Assuming that there is no way that you can perform any of the previous ideas, may I suggest that you undo the two screws holding the plug together and take the unit to pieces.
It is just possible that one of the pins has arced and welded itself to the plug, which could be difficult but not impossible to remove.
The plug will have to come out anyway and the internal wiring is very simple, only needing a screwdriver to fix if you need to remove the wires.
Good luck and let us know how you get on.

Alan


----------



## rayc (Jun 3, 2008)

rosalan said:


> Assuming that there is no way that you can perform any of the previous ideas, may I suggest that you undo the two screws holding the plug together and take the unit to pieces.
> 
> Alan


Can you do that if it is stuck in the socket?

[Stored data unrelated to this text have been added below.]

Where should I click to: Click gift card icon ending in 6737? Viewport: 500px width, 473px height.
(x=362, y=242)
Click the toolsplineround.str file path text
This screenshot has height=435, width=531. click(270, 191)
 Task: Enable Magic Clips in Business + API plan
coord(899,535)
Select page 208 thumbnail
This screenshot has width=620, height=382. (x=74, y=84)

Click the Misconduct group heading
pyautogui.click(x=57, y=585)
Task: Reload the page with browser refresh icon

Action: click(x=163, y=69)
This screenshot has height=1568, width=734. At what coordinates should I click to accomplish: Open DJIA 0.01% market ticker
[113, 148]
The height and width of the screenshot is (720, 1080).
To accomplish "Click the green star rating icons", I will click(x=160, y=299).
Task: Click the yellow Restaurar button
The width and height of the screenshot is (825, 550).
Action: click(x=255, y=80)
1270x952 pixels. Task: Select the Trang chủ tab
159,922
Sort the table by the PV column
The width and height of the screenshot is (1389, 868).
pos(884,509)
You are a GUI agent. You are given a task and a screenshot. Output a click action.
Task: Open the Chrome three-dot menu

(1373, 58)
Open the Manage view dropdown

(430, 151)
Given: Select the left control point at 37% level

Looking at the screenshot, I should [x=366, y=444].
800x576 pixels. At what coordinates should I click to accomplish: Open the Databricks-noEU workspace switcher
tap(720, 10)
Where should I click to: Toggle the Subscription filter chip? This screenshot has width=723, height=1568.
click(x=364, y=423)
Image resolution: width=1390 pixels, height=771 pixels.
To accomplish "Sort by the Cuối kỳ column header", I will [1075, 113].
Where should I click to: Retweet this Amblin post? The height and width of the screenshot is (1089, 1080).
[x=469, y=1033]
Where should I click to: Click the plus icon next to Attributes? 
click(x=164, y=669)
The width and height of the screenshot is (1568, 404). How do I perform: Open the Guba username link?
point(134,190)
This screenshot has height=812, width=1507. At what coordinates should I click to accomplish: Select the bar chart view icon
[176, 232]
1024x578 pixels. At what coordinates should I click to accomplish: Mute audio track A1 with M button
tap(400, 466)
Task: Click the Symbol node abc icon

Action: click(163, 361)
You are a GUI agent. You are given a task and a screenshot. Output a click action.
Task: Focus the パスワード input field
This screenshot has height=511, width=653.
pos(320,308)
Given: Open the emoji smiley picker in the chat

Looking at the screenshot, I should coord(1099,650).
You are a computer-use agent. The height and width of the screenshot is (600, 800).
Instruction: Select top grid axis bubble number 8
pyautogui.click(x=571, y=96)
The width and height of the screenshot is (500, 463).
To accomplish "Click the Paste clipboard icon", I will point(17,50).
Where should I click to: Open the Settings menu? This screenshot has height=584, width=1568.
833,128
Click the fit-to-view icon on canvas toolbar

My guess is that it is the socket that is the problem. On my MH I can remove the socket completely whilst the plug is in it. If I could not then sort out what was happening I would replace it together with a new plug on the lead.


----------



## rosalan (Aug 24, 2009)

I believe so. I went out into the cool night and saw two screws holding my plug together, they are accessible from the outside. Once removed, the casing should slide back allowing some visual observation of the plugs assembly. Pliers or other tool may then begin to make inroads to the problem, assuming the casing itself is not stuck.... anyway, one way or another it must come off.

Alan


----------



## Riccardo (May 7, 2013)

Thanks for all the tips and ideas, and especially to Alan for braving the cold and dark but in the end I had to resort to brute force!

Turns out it had arced and melted plastic that had fused. So good clean up needed and a new socket on the cable.


----------



## raynipper (Aug 4, 2008)

raynipper said:


> Does the plug smell of burning.??
> If so it could have melted or arced together. I had one like that.
> 
> Ray.


Post 2.

Ray.


----------